Anyone with an internet connection and in possession of any type of ERC-20 tokens can become a liquidity provider by supplying tokens to an AMM’s liquidity pool. Liquidity providers normally earn a fee for providing tokens to the pool. This fee is paid by traders who interact with the liquidity pool. Recently, liquidity providers have also been able to earn yield in the form of project tokens through what is known as “yield farming.”
Constant Product Formula
AMMs have become a primary way to trade assets in the DeFi ecosystem, and it all began with a blog post about “on-chain market makers” by Ethereum founder Vitalik Buterin. The secret ingredient of AMMs is a simple mathematical formula that can take many forms. The most common one was proposed by Vitalik as:
tokenA_balance(p) * tokenB_balance(p) = k
and popularized by Uniswap as:
x * y = k
The constant, represented by “k” means there is a constant balance of assets that determines the price of tokens in a liquidity pool. For example, if an AMM has ether (ETH) and bitcoin (BTC), two volatile assets, every time ETH is bought, the price of ETH goes up as there is less ETH in the pool than before the purchase. Conversely, the price of BTC goes down as there is more BTC in the pool. The pool stays in constant balance, where the total value of ETH in the pool will always equal the total value of BTC in the pool. Only when new liquidity providers join in will the pool expand in size. Visually, the prices of tokens in an AMM pool follow a curve determined by the formula.
In this constant state of balance, buying one ETH brings the price of ETH up slightly along the curve, and selling one ETH brings the price of ETH down slightly along the curve. The opposite happens to the price of BTC in an ETH-BTC pool. It doesn’t matter how volatile the price gets, there will eventually be a return to a state of balance that reflects a relatively accurate market price. If the AMM price ventures too far from market prices on other exchanges, the model incentivizes traders to take advantage of the price differences between the AMM and outside crypto exchanges until it is balanced once again.
The constant formula is a unique component of AMMs — it determines how the different AMMs function.
Automated Market Maker Variations
In Vitalik Buterin’s original post calling for automated or on-chain money markets, he emphasized that AMMs should not be the only available option for decentralized trading.
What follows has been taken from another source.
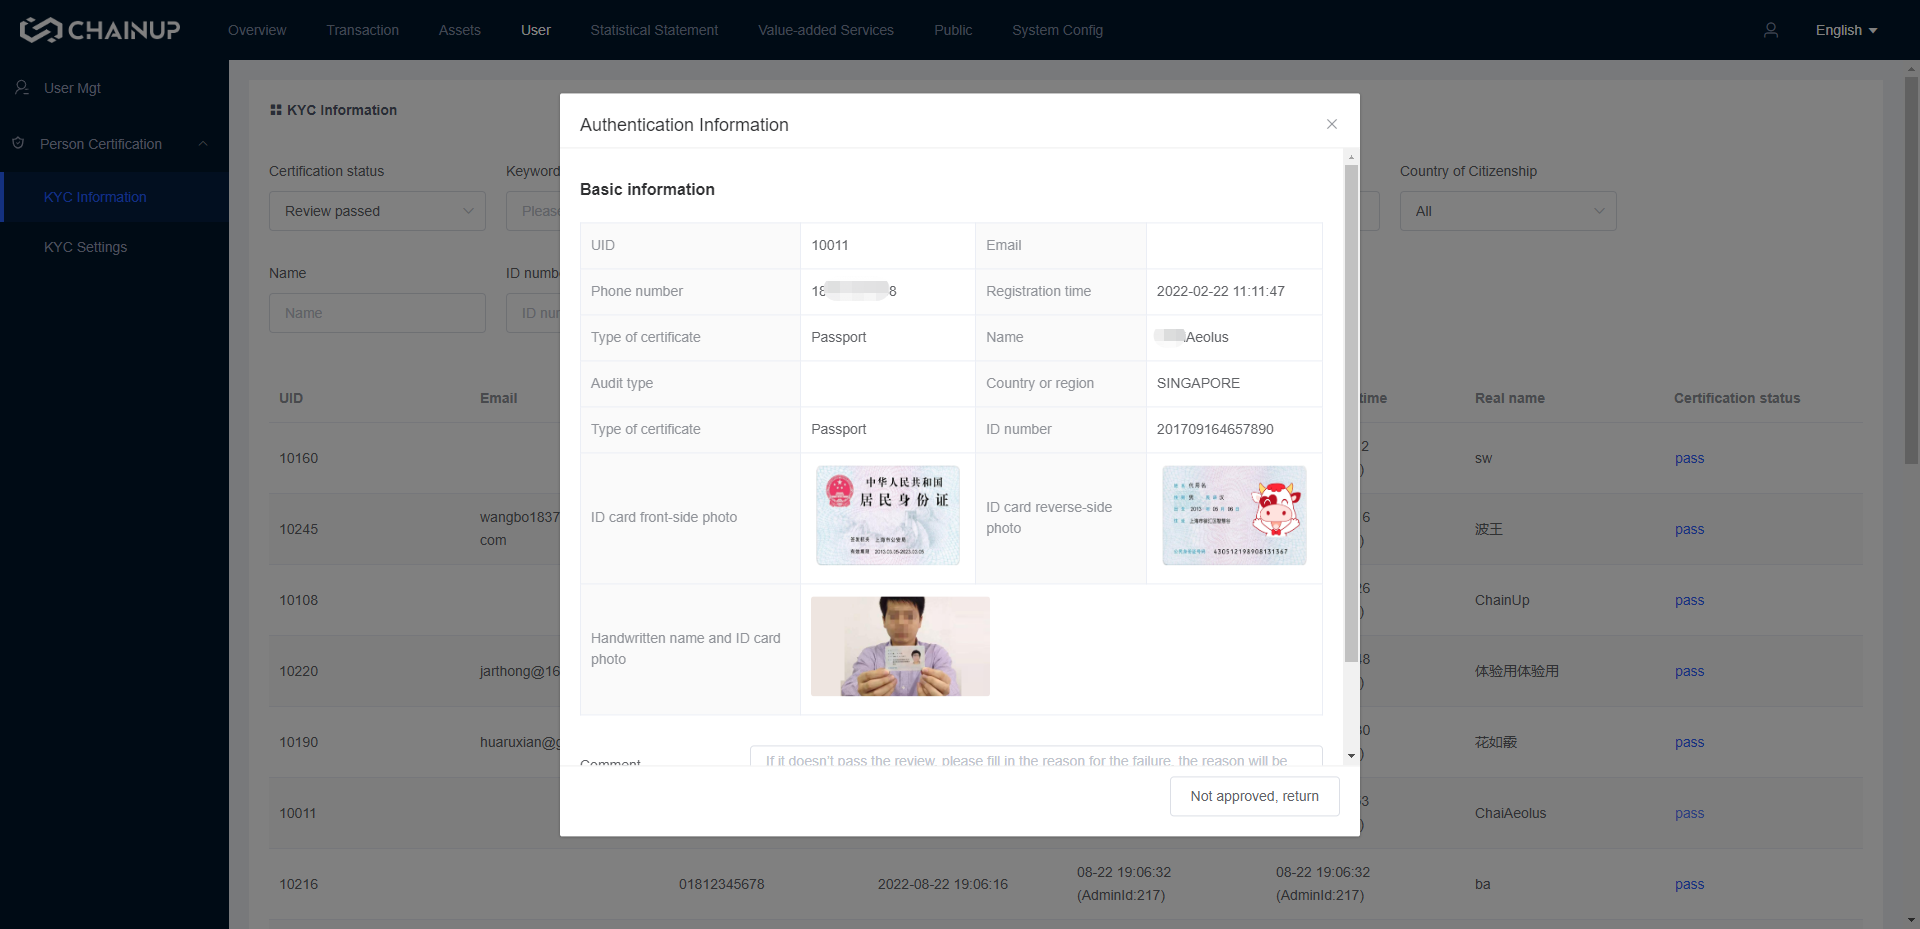Open the Country of Citizenship dropdown
This screenshot has width=1920, height=929.
pyautogui.click(x=1507, y=211)
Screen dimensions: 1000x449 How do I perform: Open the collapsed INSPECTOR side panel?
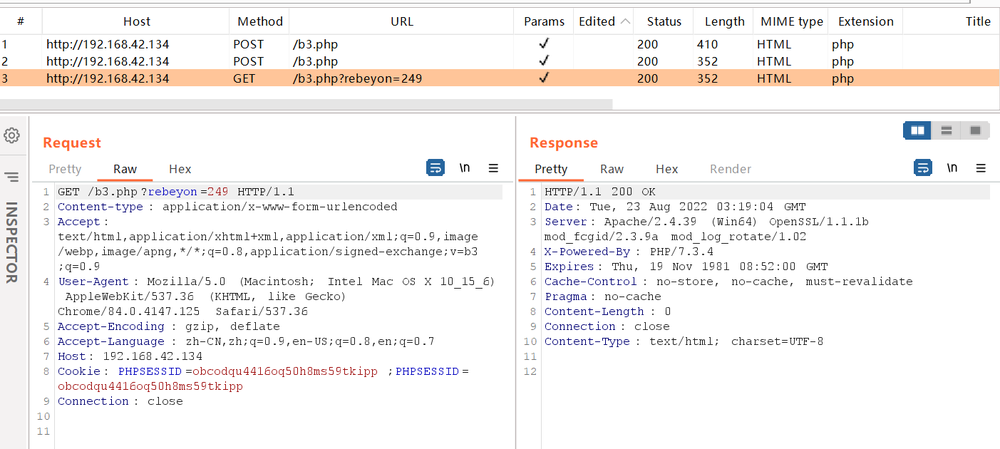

Instead, there needed to be many ways to trade tokens, since non-AMM exchanges were vital to keeping AMM prices accurate. What he didn’t foresee, however, was the development of various approaches to AMMs.
The DeFi ecosystem evolves quickly, but three dominant AMM models have emerged: Uniswap, Curve, and Balancer.
Uniswap’s pioneering technology allows users to create a liquidity pool with any pair of ERC-20 tokens with a 50/50 ratio, and has become the most enduring AMM model on Ethereum.
Curve specializes in creating liquidity pools of similar assets such as stablecoins, and as a result, offers some of the lowest rates and most efficient trades in the industry while solving the problem of limited liquidity.
Balancer stretches the limits of Uniswap by allowing users to create dynamic liquidity pools of up to eight different assets in any ratio, thus expanding AMMs’ flexibility.
Although Automated Market Makers harness a new technology, iterations of it have already proven an essential financial instrument in the fast-evolving DeFi ecosystem and a sign of a maturing industry.